No longer. Ramesh Rajendran, a former cook at Hillsboro's extraordinary Chennai Masala, opened Tandoor on the temporarily inconvenient corner (it's been under heavy construction for over a year) of Southwest 4th Avenue and Oak Street in June, bringing bright, spicy, all-you-can-eat light to the dismal lives of hundreds of cube-dwellers—for only $8.99.
Here the dosas are divine, the naan is crisp and the tandoori chicken is both moist and of a believably natural hue. A massive flatscreen plays Bhangra videos at a reasonable volume. Rajendran's vegetables are fresh and he swaps out the steam trays often enough that nothing in the buffet gets soggy. It is a near-perfect workday lunch.
Dinner is a bit iffier. Some of the more enticing items—dosas and fish—on the menu are rarely available, and on a recent visit the shrimp saag ($11.95) was bland and overcooked. At night the stained hung ceiling and granite tables implode into a sort of anti-ambience. Stick to the basics, though, and you're golden: Everything tandoori is delicious, the enormous plates of biryani ($7.95-$9.95) are light and well spiced, and the vegetable samosa ($5) is not to be missed.
EAST INDIA COMPANY
Opened last December in the Medical and Dental Arts Building next to the downtown library, this subversively named restaurant is full of surprises, starting with the entrance. A narrow, generically decorated bar, visible from the street, opens into a large, high-ceilinged dining room with curtained, cushy white-leather booths and starched white tablecloths bathed in the glow of an enormous light fixture that bears an uncanny resemblance to the carousel in Logan's Run. The understaffed host station and corny, oversugary cocktail list suggest India House-style Westernization, but the mustard-heavy pickles ($2) will take your head off, and the leftovers from the enormous platter of fireytandoori murgh (chicken marinated in yogurt and cayenne served with onions and peppers, $16) will fill your fridge with an overpowering scent of woodsmoke.
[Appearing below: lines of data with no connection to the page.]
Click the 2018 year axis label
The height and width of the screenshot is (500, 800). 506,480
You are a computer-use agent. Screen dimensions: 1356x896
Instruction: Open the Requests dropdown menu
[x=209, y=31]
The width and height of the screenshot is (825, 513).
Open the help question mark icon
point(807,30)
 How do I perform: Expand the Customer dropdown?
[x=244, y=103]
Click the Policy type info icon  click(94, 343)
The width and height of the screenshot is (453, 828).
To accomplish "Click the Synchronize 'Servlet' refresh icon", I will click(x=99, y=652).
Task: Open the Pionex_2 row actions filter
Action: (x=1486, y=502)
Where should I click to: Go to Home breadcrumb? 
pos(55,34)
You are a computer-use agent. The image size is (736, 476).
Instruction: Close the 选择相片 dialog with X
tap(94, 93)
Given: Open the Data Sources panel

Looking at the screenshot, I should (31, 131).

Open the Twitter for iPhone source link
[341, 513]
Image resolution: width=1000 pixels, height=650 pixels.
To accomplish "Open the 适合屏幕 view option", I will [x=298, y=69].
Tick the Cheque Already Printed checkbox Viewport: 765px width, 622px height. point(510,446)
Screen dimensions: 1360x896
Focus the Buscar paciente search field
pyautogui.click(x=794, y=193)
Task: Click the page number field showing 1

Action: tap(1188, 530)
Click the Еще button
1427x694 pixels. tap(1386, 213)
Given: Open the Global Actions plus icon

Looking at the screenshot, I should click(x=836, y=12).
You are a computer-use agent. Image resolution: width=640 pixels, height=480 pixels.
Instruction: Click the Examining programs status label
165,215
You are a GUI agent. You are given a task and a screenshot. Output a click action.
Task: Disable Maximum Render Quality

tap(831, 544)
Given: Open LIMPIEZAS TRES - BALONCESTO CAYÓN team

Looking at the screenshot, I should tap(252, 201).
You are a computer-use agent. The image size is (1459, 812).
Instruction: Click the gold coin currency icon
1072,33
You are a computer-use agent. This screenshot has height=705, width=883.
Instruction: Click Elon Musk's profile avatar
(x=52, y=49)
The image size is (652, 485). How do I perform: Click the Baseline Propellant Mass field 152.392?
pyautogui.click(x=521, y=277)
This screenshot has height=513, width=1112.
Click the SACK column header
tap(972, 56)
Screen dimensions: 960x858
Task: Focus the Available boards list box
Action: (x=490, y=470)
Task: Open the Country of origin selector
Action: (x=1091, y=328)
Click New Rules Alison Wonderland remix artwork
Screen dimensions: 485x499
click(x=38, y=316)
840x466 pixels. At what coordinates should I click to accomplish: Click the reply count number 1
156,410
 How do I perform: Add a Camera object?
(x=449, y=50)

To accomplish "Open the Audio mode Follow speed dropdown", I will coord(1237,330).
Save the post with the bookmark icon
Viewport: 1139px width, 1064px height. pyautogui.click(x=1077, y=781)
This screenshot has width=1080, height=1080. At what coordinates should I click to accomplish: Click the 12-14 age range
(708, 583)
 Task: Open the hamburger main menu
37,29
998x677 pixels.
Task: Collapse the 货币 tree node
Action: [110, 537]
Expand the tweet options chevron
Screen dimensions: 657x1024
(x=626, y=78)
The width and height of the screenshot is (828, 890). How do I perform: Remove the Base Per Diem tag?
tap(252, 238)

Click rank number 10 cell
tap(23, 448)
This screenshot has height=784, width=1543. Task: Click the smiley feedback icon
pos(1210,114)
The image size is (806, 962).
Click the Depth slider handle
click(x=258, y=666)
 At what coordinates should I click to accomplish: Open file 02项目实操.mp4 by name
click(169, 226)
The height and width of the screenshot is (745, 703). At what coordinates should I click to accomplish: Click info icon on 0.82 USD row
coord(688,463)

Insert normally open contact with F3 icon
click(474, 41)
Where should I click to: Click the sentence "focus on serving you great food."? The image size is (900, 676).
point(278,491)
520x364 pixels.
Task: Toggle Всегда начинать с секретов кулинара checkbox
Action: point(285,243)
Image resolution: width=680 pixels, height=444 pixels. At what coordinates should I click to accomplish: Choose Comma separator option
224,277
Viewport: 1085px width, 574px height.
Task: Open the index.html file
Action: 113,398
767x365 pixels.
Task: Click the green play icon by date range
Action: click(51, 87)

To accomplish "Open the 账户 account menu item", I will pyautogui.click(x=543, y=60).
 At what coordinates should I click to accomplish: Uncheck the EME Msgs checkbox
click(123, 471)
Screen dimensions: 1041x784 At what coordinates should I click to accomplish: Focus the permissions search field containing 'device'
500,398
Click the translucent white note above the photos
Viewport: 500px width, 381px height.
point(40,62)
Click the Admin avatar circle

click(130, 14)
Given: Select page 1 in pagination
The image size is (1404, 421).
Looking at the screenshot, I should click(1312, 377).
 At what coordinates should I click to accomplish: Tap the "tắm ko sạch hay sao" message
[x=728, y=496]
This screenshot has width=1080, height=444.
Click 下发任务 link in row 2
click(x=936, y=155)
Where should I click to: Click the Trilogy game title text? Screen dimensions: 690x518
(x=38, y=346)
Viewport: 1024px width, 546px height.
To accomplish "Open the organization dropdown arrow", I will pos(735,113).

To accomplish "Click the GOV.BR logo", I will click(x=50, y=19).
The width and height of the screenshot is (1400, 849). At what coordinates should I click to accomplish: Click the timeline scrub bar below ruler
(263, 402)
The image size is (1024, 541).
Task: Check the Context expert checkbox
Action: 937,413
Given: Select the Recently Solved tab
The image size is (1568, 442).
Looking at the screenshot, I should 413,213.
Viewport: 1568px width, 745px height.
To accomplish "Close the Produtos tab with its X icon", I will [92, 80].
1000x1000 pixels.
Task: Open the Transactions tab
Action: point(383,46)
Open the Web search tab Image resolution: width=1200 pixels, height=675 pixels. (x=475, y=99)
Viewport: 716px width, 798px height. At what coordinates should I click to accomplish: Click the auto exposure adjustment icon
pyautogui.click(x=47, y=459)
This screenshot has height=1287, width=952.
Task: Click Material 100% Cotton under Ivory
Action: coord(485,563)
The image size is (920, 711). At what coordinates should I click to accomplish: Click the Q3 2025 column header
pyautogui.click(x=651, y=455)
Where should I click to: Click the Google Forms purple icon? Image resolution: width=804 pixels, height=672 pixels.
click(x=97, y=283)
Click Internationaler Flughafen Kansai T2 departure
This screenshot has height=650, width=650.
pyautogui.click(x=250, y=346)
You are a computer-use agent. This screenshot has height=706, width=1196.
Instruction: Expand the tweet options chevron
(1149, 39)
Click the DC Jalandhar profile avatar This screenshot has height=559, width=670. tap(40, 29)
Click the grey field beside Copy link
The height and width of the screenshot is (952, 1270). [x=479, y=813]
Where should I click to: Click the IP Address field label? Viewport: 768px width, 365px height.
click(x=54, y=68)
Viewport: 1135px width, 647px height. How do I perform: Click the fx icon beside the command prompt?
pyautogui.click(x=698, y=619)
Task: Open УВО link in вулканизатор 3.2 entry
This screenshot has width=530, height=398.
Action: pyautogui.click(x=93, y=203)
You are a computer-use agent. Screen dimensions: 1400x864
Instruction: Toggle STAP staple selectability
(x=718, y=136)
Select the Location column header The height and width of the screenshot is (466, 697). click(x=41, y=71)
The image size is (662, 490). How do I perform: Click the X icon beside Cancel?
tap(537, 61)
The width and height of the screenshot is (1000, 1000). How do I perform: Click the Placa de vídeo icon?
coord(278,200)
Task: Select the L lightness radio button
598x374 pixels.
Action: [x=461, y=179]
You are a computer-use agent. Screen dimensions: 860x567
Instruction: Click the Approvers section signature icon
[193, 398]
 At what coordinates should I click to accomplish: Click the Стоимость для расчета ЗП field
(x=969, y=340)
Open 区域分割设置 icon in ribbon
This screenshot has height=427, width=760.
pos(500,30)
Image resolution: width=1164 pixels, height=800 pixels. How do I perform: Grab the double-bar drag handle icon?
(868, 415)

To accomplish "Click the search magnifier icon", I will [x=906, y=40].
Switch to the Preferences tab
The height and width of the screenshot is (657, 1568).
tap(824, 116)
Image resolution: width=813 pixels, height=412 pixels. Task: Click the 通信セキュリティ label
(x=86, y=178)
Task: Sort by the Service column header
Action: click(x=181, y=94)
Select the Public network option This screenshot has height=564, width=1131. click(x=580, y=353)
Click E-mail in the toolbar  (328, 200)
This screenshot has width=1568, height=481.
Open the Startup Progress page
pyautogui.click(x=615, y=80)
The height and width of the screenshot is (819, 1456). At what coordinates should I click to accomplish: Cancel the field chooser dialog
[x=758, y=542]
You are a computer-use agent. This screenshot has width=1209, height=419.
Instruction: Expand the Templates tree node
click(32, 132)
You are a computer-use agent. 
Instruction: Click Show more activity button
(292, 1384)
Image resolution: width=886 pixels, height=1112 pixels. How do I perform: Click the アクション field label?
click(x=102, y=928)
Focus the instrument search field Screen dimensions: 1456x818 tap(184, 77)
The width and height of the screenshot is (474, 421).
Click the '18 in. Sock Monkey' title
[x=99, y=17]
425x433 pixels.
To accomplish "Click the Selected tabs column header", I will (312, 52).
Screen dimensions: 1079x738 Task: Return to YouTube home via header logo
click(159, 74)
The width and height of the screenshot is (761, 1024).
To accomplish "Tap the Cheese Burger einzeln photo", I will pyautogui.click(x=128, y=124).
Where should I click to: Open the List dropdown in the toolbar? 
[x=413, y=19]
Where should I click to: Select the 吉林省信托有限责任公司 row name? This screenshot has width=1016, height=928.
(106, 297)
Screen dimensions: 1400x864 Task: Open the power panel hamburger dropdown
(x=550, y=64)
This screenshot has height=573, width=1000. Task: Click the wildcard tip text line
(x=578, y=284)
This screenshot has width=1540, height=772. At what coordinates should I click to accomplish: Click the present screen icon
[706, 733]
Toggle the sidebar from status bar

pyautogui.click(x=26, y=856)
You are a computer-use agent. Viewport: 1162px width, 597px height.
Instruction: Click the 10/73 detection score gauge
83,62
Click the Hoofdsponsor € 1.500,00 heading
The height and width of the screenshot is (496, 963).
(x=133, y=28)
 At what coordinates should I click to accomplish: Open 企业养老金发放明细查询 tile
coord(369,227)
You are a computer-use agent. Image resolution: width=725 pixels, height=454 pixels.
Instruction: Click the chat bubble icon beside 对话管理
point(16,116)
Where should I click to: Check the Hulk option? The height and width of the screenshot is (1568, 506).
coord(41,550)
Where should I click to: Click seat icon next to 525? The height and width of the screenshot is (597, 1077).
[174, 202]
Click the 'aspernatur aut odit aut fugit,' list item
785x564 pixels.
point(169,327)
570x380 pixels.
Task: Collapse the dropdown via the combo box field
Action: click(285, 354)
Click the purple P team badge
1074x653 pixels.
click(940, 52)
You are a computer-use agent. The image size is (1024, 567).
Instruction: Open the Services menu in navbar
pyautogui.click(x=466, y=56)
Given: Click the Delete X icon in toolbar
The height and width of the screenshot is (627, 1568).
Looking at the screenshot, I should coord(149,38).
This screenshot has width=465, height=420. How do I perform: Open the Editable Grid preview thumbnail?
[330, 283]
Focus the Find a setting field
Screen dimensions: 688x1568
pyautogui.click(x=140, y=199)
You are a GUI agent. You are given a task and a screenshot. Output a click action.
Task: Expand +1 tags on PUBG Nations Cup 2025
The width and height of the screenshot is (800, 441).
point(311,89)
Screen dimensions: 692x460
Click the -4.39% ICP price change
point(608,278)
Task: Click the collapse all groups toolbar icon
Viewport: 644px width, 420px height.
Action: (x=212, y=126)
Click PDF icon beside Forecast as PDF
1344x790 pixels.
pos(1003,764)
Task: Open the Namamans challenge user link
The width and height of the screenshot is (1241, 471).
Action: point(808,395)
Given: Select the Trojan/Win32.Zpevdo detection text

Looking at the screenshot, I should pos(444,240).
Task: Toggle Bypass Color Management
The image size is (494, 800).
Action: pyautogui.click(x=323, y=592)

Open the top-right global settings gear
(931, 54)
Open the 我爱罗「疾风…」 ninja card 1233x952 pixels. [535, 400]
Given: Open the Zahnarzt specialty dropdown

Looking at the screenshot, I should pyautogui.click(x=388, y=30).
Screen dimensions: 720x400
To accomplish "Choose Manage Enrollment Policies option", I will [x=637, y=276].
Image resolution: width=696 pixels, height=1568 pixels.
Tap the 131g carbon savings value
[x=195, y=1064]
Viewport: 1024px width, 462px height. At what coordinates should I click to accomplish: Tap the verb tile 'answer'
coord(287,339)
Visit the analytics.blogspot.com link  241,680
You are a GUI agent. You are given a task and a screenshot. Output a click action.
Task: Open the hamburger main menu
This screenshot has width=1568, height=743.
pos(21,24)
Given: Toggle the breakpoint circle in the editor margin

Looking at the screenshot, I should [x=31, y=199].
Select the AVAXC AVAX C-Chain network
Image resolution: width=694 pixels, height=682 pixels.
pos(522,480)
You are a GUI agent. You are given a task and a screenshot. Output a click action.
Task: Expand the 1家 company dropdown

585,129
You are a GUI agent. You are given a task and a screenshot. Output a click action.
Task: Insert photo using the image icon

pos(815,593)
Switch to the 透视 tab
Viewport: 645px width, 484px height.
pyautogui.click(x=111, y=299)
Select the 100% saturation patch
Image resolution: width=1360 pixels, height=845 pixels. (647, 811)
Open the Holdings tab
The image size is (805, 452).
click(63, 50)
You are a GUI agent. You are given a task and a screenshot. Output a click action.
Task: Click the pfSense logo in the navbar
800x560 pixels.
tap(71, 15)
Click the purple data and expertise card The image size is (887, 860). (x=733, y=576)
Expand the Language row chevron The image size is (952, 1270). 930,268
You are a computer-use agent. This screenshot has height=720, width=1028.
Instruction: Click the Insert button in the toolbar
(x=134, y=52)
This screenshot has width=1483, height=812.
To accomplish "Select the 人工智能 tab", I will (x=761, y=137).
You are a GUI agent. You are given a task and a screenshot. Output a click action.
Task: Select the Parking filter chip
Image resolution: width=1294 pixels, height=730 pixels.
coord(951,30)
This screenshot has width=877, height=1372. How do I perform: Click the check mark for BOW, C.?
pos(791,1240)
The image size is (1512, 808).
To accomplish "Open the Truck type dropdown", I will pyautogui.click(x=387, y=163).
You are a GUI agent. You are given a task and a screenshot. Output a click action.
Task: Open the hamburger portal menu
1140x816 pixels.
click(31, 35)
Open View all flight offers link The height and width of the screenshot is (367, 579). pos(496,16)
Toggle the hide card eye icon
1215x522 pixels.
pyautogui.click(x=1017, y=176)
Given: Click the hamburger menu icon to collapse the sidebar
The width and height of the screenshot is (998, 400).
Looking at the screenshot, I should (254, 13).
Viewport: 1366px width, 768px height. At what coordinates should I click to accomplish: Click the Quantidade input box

There aren't very many misses on the lengthy menu. Three must-tries are the muchli ka tikka (tandoor-grilled, spice-encrusted seasonal fish, $21), the chana pindi (mysteriously delicious chickpeas, $12) and the sweet, creamy murg makhani ("butter chicken" simmered in tomato curry, $16). Don't skimp on the sides: the various flatbreads ($2-$4) come steaming fresh from the tandoor oven, and the chutneys and dhals are prepared with the same care as the entrees. Desserts are nothing to write home about, but the mango cheesecake ($5) is pleasant enough and does an excellent job of soothing your mouth after that tandoori chicken. And though the bill will be much larger than expected from an Indian restaurant, it's hardly beyond reason—you'll leave stuffed and happy for about $20-$25 per person.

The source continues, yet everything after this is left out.